From the above analysis, we estimate the GML Alt Program to have nearly five times the emissions reduction potential per site compared to the EPA’s Standard Program using OGI (39 tpy of methane versus 8 tpy). While this is a powerful result for the oil and gas community, especially considering the Alt Program with GML costs less, the results need context for a proper assessment.  

First, the EPA’s estimated emissions are based on emissions factors, not actual measured emissions detected using OGI. Emission factors are emissions estimates assumed to occur from typical equipment leaks found on production facilities. But, there is considerable uncertainty regarding whether these emissions factors are accurate representations of actual emissions.⁴ The GML calculation, on the other hand, uses actual measured emissions from sites where GML has been used, rather than modeled or estimated emissions. Additionally, GML detects all emissions from the production facility, not just the equipment included in an LDAR program. Finally, the EPA itself emphasizes in the Proposed Rule that its emissions estimate “calculations are based on the expected reductions from ‘typical’ component equipment leaks that occur with well-maintained sites”¹ and acknowledges “malfunctions related to equipment components can cause large emission events”¹ that may result in “significantly higher”¹ estimates. So, this is not an apples-to-apples comparison between the EPA’s Standard Program using OGI and the Alt Program using GML. 

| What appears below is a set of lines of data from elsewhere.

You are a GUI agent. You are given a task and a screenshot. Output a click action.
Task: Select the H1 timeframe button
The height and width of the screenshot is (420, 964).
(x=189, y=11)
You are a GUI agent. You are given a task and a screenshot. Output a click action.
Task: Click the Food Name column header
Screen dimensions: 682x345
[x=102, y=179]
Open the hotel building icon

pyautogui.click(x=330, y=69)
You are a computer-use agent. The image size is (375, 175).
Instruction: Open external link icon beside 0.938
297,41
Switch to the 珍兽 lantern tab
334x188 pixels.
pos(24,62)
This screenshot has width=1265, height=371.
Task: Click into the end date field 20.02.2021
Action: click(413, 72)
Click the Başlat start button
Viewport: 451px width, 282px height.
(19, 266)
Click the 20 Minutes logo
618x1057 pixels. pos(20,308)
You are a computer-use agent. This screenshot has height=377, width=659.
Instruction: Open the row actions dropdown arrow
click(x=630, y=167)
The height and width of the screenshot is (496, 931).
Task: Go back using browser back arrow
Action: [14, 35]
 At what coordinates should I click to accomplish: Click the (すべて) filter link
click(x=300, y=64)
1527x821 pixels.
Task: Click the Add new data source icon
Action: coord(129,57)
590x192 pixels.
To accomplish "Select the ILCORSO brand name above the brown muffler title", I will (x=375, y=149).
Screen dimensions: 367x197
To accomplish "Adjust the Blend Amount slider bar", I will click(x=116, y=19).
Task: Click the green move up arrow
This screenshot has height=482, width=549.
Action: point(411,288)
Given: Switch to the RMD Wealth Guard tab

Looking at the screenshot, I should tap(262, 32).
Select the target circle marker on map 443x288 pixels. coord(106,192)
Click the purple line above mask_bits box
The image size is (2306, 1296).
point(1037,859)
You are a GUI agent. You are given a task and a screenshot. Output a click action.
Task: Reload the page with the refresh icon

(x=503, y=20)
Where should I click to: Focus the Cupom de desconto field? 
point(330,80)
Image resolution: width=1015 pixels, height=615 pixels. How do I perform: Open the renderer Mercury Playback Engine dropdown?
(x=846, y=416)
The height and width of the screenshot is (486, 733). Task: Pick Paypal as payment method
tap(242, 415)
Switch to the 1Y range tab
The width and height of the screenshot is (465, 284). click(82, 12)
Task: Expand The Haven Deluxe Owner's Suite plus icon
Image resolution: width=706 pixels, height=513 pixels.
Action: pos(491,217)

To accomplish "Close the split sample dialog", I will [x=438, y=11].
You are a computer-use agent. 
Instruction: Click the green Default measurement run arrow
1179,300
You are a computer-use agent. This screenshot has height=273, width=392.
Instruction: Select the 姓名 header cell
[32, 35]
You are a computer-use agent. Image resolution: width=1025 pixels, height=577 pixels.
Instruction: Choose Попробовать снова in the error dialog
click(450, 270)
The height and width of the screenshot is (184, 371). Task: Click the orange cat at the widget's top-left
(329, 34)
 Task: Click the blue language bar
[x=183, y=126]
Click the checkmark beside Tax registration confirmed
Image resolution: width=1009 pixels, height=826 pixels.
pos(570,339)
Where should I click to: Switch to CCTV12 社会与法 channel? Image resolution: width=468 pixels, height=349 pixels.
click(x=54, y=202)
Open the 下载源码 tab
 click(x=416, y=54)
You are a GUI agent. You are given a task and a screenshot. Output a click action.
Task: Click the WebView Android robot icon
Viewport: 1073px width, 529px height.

Nevertheless, the emissions reduction potential for the Alt Program with GML is based on actual measured data and conservative assumptions. This means Bridger’s GML provides oil and gas operators with the opportunity to remove, on average and across North American basins, a minimum of 39 tpy of methane emissions per site from their annual emissions inventories. If retrofitting NOPEs is included in an operator’s sustainability plan, then this moves up to 72 tpy per site.

Good for the Environment and for Business

Emissions factors and the EPA estimates aside, there is growing third-party evidence indicating that GML does catch more emissions than OGI. Recent peer-reviewed research⁵ indicates that GML detects far greater total emissions from an average oil and gas production site than with traditional OGI scans. In two of our previous blog posts we describe the highlights of these studies: Key Takeaways from EERL's “Where the Methane Is” Study and Key Takeaways from EERL’s “Blinded Evaluation of Airborne Methane Source Detection".  Moreover, while GML detected greater emissions, these emissions came from far fewer leak sources (i.e. fewer repairs for operators). So, this represents a rare win-win for the environment and the industry. 

Taking this one step further, when emissions are detected and repaired, this presents an opportunity to recapture natural gas for revenue production. In the next blogs in this series, we’ll walk through the potential cost savings of using GML scans, and the even greater savings when gas is recaptured and converted to revenue. 
 

Interested in Learning How Much Emissions Your Operations Can Save? 

The team at Bridger Photonics would be happy to help your team understand the savings that can come when you implement Gas Mapping LiDAR. Fill out this form or contact us at info[at]bridgerphotonics.com.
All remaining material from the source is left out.